------ EXTRACTED MATERIAL ------
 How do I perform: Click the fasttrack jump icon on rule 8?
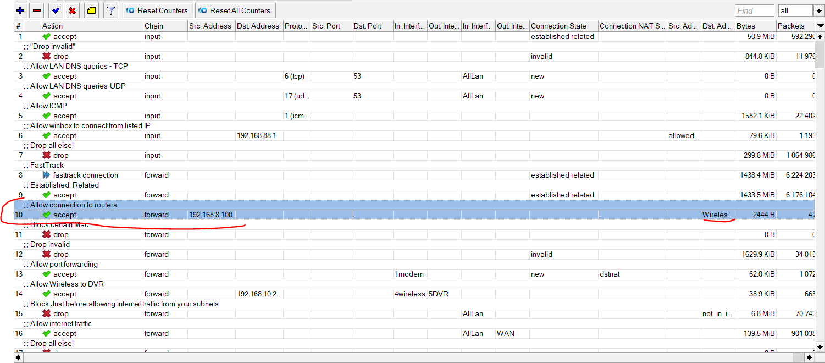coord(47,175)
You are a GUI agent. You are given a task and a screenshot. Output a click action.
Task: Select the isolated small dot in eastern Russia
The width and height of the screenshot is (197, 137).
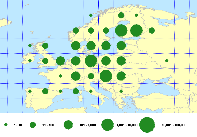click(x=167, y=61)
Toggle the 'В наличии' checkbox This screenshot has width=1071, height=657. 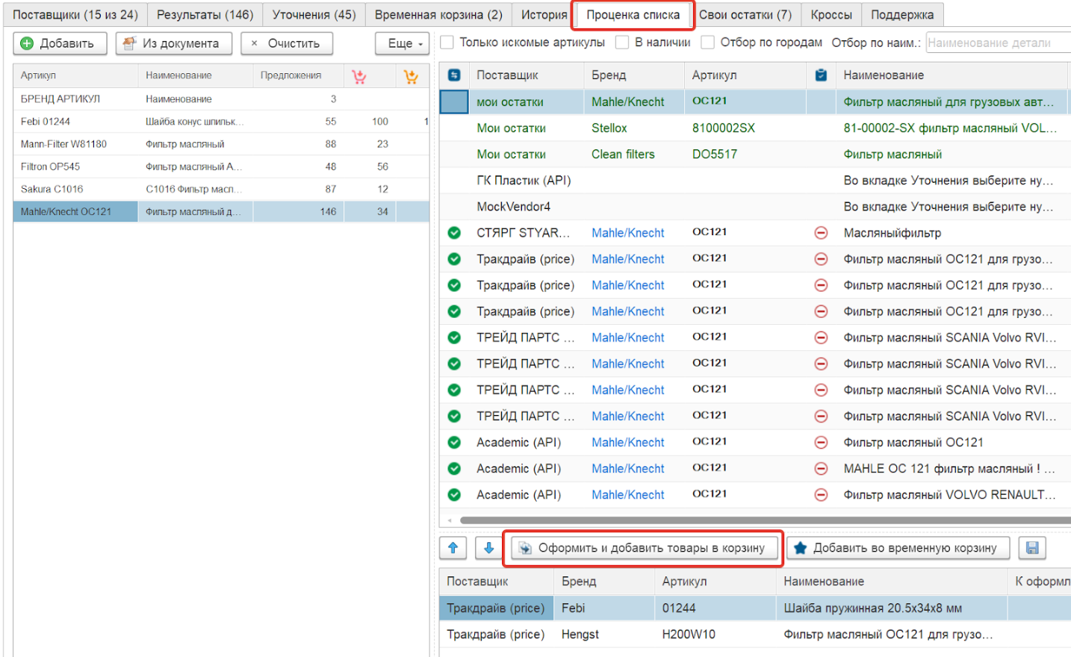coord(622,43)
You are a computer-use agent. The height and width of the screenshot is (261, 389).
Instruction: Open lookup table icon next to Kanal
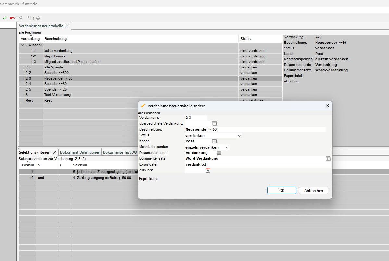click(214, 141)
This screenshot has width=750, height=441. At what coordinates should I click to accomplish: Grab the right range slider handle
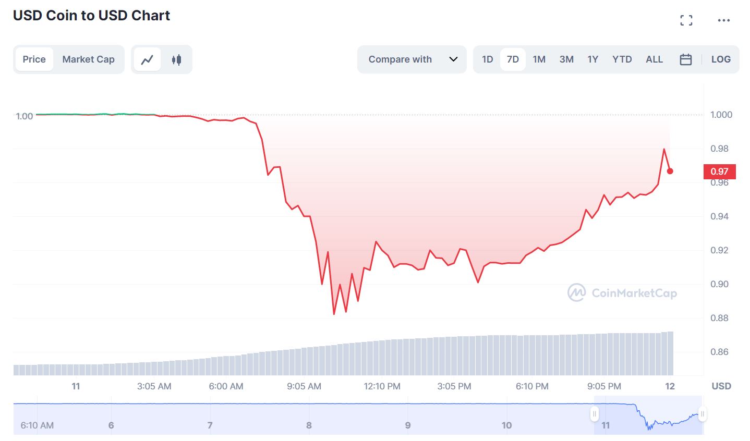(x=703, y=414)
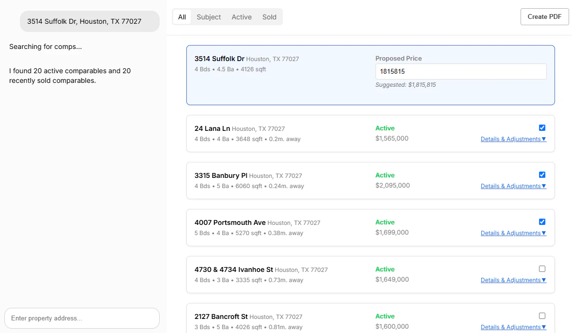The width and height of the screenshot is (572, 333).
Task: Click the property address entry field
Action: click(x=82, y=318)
------
------ EXTRACTED MATERIAL ------
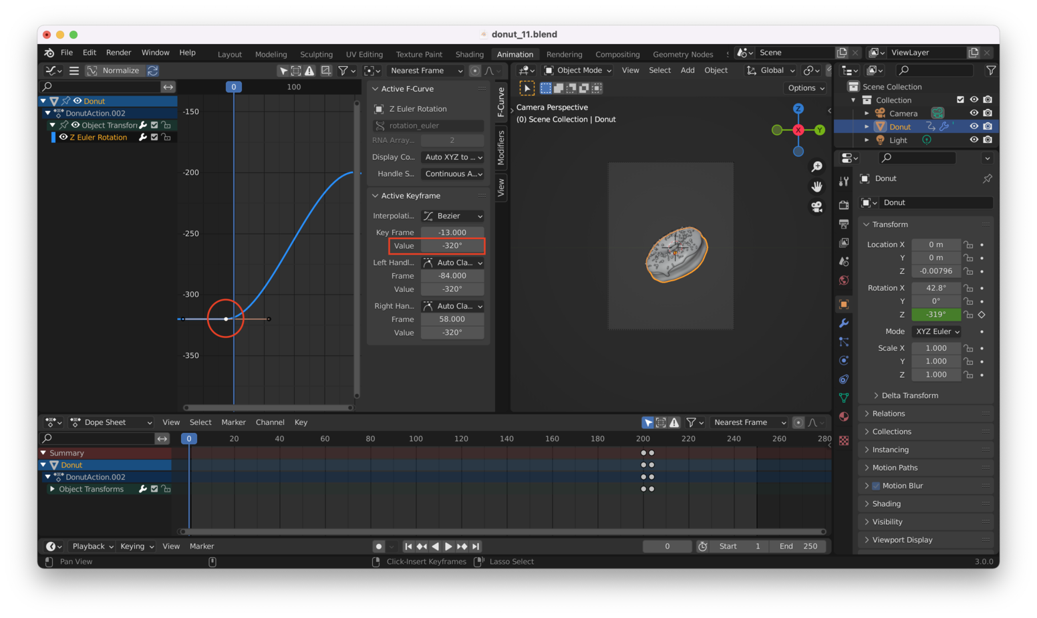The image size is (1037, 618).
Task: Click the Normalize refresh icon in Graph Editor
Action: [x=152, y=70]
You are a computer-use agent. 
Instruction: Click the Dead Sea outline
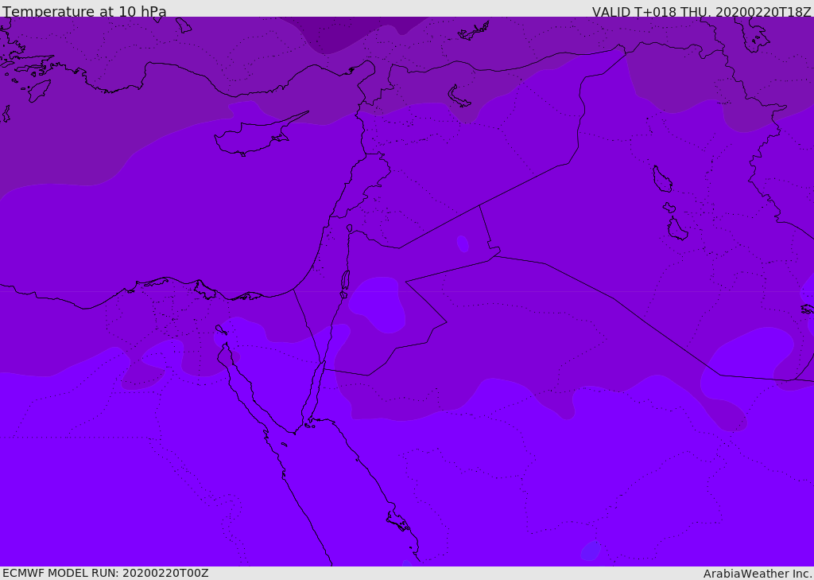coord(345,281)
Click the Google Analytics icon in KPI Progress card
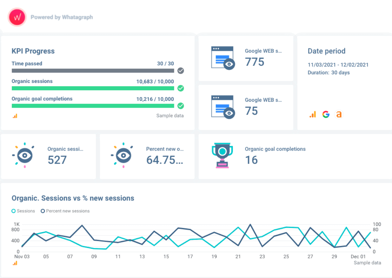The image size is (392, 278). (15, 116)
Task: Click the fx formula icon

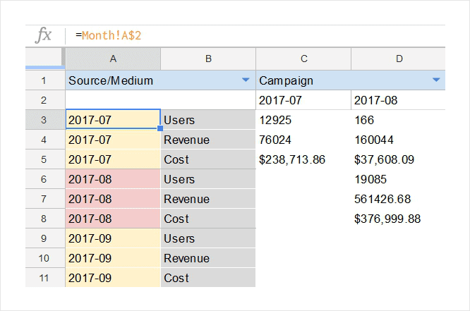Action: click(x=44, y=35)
------
- _WHAT YOU SHOULD DO_
In the listing above, count every line that holds "agent". Give only the number.

- _ANSWER SECTION_
3